The seven genre components of the chart, are important, in the ranking of the best song performance in sales, streaming, and airplay. The chart data for airplay are provided by Radiomonitor for both television and radio. The chart data for online streaming, are provided by Audiomack, Boomplay Music, YouTube, Apple Music, Deezer, and Spotify. The seven genre components are accumulated, before being included in the TurnTable Nigeria Top 100. TurnTable other charts component for the Top 100 also include:

- Top International Songs: a weekly ranking of the 25 most popular songs released by non-Nigerians in the country.
- Bubbling Under Top 100: a weekly ranking of the top 25 songs below the Nigeria Top 100 that have previously never appeared on the Top 100.
- NXT Emerging Top Songs: a weekly ranking of the 20 most popular songs released by emerging artistes in the country.

==Compilation==
The tracking week for the two components (airplay and streaming) of TurnTable Nigeria Top 100, begins on Friday (to tally with the Global New Music Friday) and ends on Thursday.
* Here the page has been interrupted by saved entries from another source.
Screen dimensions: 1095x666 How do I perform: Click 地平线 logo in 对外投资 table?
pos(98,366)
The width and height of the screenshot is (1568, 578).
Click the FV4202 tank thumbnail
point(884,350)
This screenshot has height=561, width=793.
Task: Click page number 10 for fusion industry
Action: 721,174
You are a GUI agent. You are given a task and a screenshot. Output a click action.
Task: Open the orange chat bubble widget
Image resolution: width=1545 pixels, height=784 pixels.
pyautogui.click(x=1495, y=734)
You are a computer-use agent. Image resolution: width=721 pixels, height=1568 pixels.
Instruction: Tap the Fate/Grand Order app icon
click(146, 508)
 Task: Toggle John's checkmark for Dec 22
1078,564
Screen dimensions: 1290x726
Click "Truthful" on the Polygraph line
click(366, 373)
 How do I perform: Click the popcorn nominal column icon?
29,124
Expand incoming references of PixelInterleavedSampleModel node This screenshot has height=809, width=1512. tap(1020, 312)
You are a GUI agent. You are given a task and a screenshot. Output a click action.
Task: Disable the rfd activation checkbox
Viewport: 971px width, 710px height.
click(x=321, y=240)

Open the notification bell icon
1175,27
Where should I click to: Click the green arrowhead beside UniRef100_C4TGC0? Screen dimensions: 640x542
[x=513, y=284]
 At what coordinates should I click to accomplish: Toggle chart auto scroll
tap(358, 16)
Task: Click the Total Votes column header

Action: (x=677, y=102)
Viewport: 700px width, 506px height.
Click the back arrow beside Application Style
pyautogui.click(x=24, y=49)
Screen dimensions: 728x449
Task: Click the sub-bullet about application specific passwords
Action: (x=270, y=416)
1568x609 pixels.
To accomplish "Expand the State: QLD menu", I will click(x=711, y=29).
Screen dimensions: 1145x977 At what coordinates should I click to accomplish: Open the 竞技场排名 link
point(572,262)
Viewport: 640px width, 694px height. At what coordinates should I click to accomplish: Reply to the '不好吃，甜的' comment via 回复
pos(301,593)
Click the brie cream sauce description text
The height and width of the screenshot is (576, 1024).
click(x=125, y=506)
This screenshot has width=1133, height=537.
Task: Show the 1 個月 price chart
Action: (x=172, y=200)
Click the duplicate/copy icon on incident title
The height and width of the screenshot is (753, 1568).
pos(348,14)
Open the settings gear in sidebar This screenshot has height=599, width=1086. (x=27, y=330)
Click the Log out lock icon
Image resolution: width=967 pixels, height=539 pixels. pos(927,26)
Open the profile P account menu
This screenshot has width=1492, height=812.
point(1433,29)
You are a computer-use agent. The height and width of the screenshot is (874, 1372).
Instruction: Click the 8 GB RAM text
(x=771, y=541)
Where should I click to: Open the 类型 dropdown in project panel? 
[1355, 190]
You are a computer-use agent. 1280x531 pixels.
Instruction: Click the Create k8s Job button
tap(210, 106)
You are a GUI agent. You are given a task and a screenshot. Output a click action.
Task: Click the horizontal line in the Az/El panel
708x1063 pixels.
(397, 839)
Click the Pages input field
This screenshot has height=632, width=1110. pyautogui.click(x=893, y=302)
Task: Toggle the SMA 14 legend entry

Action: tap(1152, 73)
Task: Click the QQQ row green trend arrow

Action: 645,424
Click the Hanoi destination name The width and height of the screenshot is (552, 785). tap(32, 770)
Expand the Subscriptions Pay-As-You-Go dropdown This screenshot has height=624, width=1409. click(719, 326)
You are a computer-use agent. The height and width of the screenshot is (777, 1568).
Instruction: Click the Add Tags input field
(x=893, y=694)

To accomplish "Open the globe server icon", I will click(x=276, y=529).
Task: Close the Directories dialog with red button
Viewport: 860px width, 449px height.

The first issue of the Top 100 chart is dated 11 July 2022, which represents the chart week of 1–7 July, which began effectively. A new chart is compiled and officially released to the public by TurnTable on Monday, 6pm WAT. For example:

- Friday, 1 July 2022 – tracking week for airplay and streaming begins
- Thursday, 7 July 2022 – tracking week for airplay and streaming ends
- Monday, 11 July 2022 – new chart released with the issue dated 11 July

==Policy==
On 6 July 2022, TurnTable finalized weighting changes to streaming and airplay components of music activity in Nigeria that will make up its new flagship chart, TurnTable Top 100. The proposed TurnTable Nigeria Top 100 will comprise two major components; streaming and airplay. Under the new system, TurnTable Charts’ streaming classification model will weigh paid subscription services higher than ad-supported services. This means that the Top 100 will be calculated based on paid subscription streams, in which streaming will account for 50% of the chart, airplay will account for the other 50% of the chart. Paid streams will be weighted as one point (1.0) per play value, freemium streams will be weighted as 0.75 points per play, and ad-supported video streams from YouTube will be weighted 0.66 points per play, while ad-supported streams will be weighted 0.5 points per play.

===Remixes===
The original and remix versions will be combined for a singular chart entry, and the version with the highest percentage of total streaming & airplay will be credited. However, in a case where the structure, lyrics, and melody of a song are changed for the remix, it will count as a new chart entry and registered as “Pt 2” on the chart.

===Album cuts===
Album cuts are eligible to chart on the Nigeria Top 100 provided they pass all the requirements.

===Bundling===
TurnTable Charts will account for bundling on a case-by-case basis.

===Recurrent===
A song enters the recurrent status if it has spent 25 weeks on the Nigeria Top 100 and fallen below No. 50 – and if it has spent 52 weeks on the chart and falls below No. 25. The aim of this policy is to allow the chart remain as current as possible and prevent holdover from major artistes and international artistes signed to major labels.

===Tracking week===
The tracking week for all the platforms tracked by TurnTable coincides with the global release date, i.e. Friday to Thursday, a seven-day tracking week. This applies to the Top 100.